Les mesures anti-coronavirus pourraient n'être nécessaires plus que ponctuellement dès l'été, selon l'épidémiologiste Marcel Tanner. Si les gens respectent d'eux-mêmes les mesures dans certaines situations, les restrictions sanitaires étatiques pourraient être levées.

Après la vague Omicron, des mesures généralisées telles que le port du masque ou le certificat Covid 2G (vacciné ou guéri) ne seront plus nécessaires "si nous continuons à nous faire vacciner et injecter la dose de rappel", déclare l'ancien membre de la taskforce de la Confédération dans une interview publiée dimanche dans la SonntagsZeitung. Pour ce faire, la société et les individus doivent prendre leurs responsabilités.

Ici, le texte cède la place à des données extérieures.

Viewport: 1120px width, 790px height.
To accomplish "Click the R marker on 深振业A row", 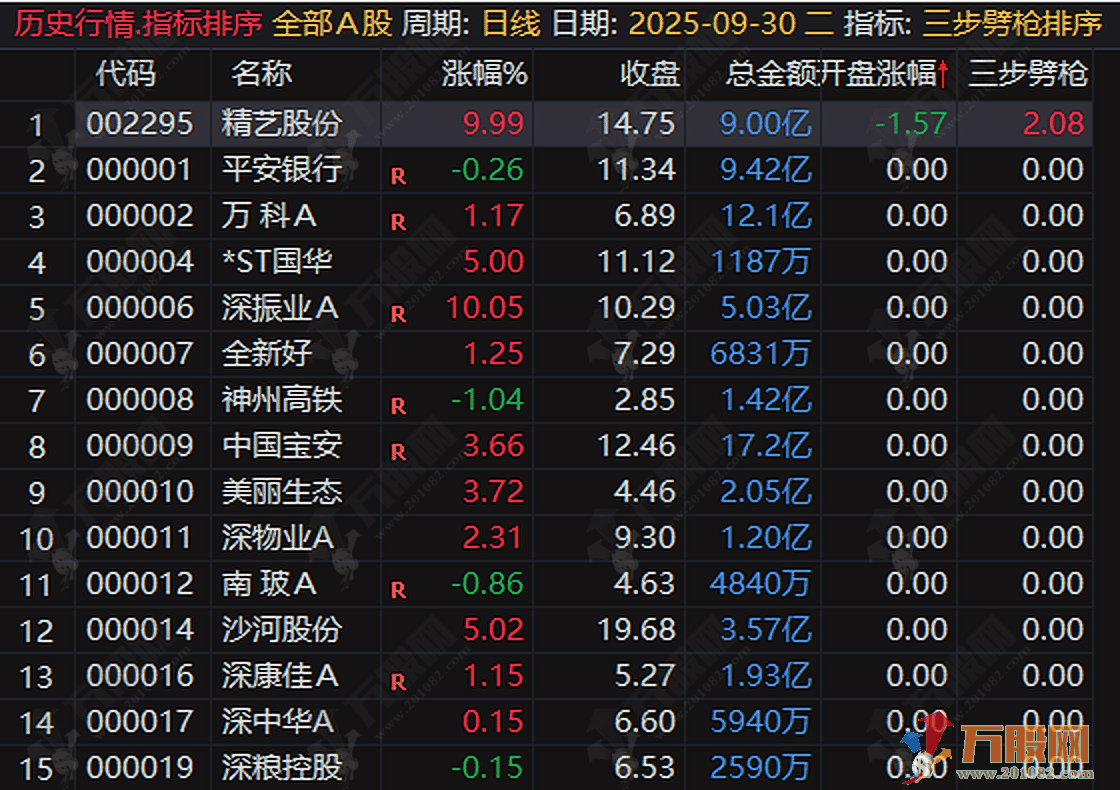I will (x=398, y=315).
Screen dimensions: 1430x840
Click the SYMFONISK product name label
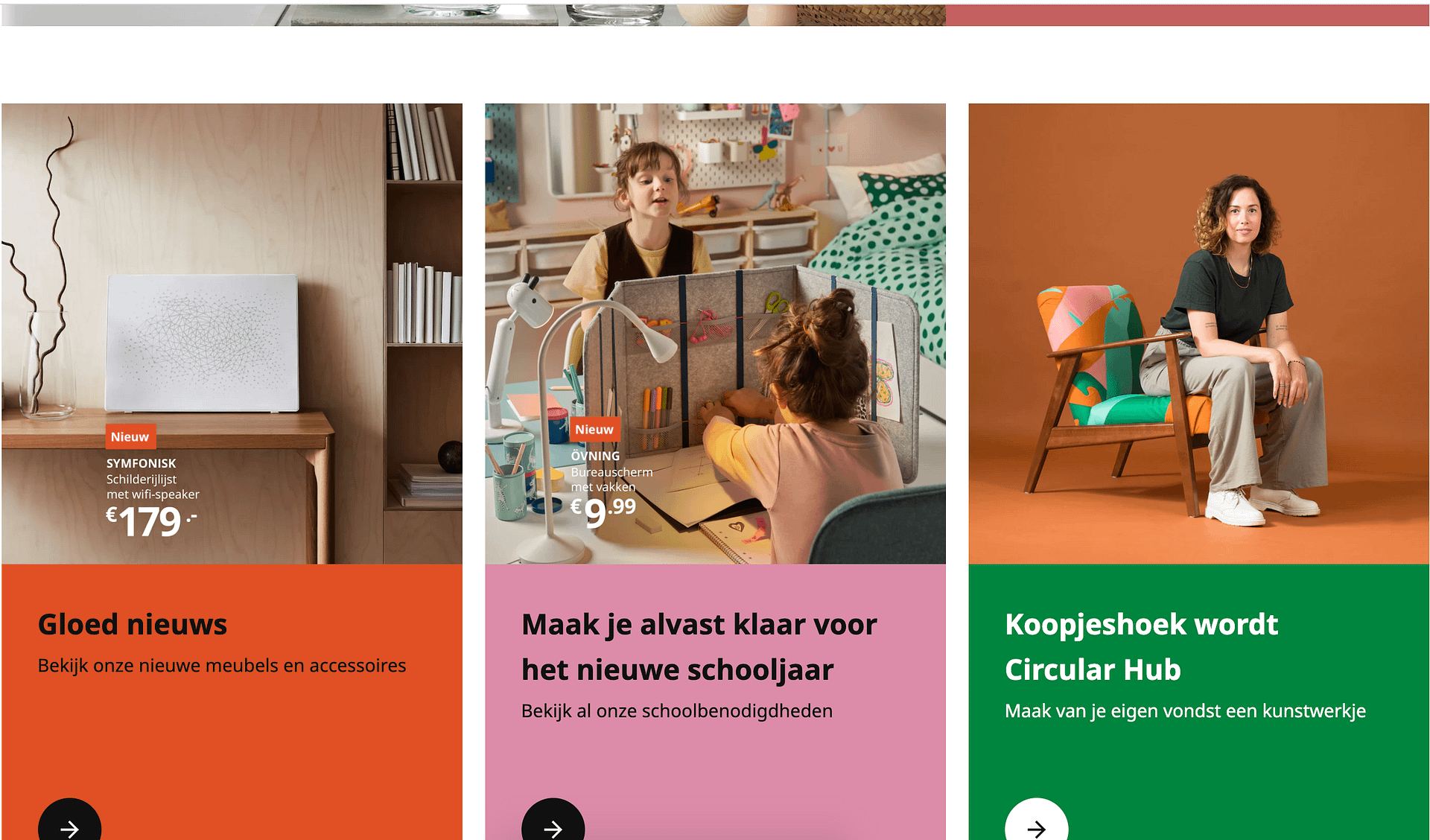(x=142, y=463)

Le virus ne va pas simplement disparaître, il y aura "toujours des flambées de coronavirus, peut-être même de petites vagues", poursuit M. Tanner. Mais il sera possible de les endiguer avec des "mesures ciblées ponctuelles et volontaires".

L'épidémiologiste pense que la société écoutera les autorités si celles-ci arrêtent d'édicter des mesures strictes mais offrent à la place une perspective sur la manière dont la population peut revenir à la normalité avec des mesures simples et volontaires. "Toutes les épidémies l'ont montré jusqu'à présent."

Marcel Tanner appelle encore à cesser de "tester à grande échelle et collecter des données en masse" après la vague Omicron. De grandes quantités de données n'améliorent pas les prévisions mais ne font que provoquer de nouvelles peurs, selon lui. Et de prôner plutôt des tests aléatoires, visant les personnes ayant des symptômes, comme c'est le cas pour la grippe.